*DATA ROWS*:
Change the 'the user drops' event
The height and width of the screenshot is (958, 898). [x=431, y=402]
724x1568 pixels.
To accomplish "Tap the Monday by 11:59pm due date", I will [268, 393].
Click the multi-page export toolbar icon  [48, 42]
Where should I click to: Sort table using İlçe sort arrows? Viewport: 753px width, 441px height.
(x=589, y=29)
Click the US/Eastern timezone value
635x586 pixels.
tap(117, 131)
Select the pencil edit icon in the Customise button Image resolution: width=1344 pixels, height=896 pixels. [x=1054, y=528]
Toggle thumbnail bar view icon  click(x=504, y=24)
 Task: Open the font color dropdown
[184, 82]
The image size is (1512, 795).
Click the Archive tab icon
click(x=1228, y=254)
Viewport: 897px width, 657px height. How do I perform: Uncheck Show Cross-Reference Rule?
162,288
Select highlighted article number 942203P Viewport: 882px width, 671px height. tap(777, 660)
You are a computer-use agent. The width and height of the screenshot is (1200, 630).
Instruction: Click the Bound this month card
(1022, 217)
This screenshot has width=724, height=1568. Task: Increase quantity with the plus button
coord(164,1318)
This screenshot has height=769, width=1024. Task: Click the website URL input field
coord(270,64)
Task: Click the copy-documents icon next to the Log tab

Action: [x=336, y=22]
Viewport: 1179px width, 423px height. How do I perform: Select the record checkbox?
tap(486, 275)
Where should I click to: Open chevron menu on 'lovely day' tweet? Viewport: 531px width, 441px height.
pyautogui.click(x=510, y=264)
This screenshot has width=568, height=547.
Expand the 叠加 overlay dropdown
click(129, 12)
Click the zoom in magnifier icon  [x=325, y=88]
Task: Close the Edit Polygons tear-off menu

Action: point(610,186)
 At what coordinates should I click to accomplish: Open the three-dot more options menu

*STATED TASK*: Copy out all of the records above line for line, keeping every character unchanged.

*SOLUTION TO THIS EXERCISE*:
Change the 'the user drops' event
The height and width of the screenshot is (958, 898). [x=431, y=402]
724x1568 pixels.
To accomplish "Tap the Monday by 11:59pm due date", I will [268, 393].
Click the multi-page export toolbar icon  [48, 42]
Where should I click to: Sort table using İlçe sort arrows? Viewport: 753px width, 441px height.
(x=589, y=29)
Click the US/Eastern timezone value
635x586 pixels.
tap(117, 131)
Select the pencil edit icon in the Customise button Image resolution: width=1344 pixels, height=896 pixels. [x=1054, y=528]
Toggle thumbnail bar view icon  click(x=504, y=24)
 Task: Open the font color dropdown
[184, 82]
The image size is (1512, 795).
Click the Archive tab icon
click(x=1228, y=254)
Viewport: 897px width, 657px height. How do I perform: Uncheck Show Cross-Reference Rule?
162,288
Select highlighted article number 942203P Viewport: 882px width, 671px height. tap(777, 660)
You are a computer-use agent. The width and height of the screenshot is (1200, 630).
Instruction: Click the Bound this month card
(1022, 217)
This screenshot has width=724, height=1568. Task: Increase quantity with the plus button
coord(164,1318)
This screenshot has height=769, width=1024. Task: Click the website URL input field
coord(270,64)
Task: Click the copy-documents icon next to the Log tab

Action: [x=336, y=22]
Viewport: 1179px width, 423px height. How do I perform: Select the record checkbox?
tap(486, 275)
Where should I click to: Open chevron menu on 'lovely day' tweet? Viewport: 531px width, 441px height.
pyautogui.click(x=510, y=264)
This screenshot has width=568, height=547.
Expand the 叠加 overlay dropdown
click(129, 12)
Click the zoom in magnifier icon  [x=325, y=88]
Task: Close the Edit Polygons tear-off menu

Action: point(610,186)
 At what coordinates should I click to accomplish: Open the three-dot more options menu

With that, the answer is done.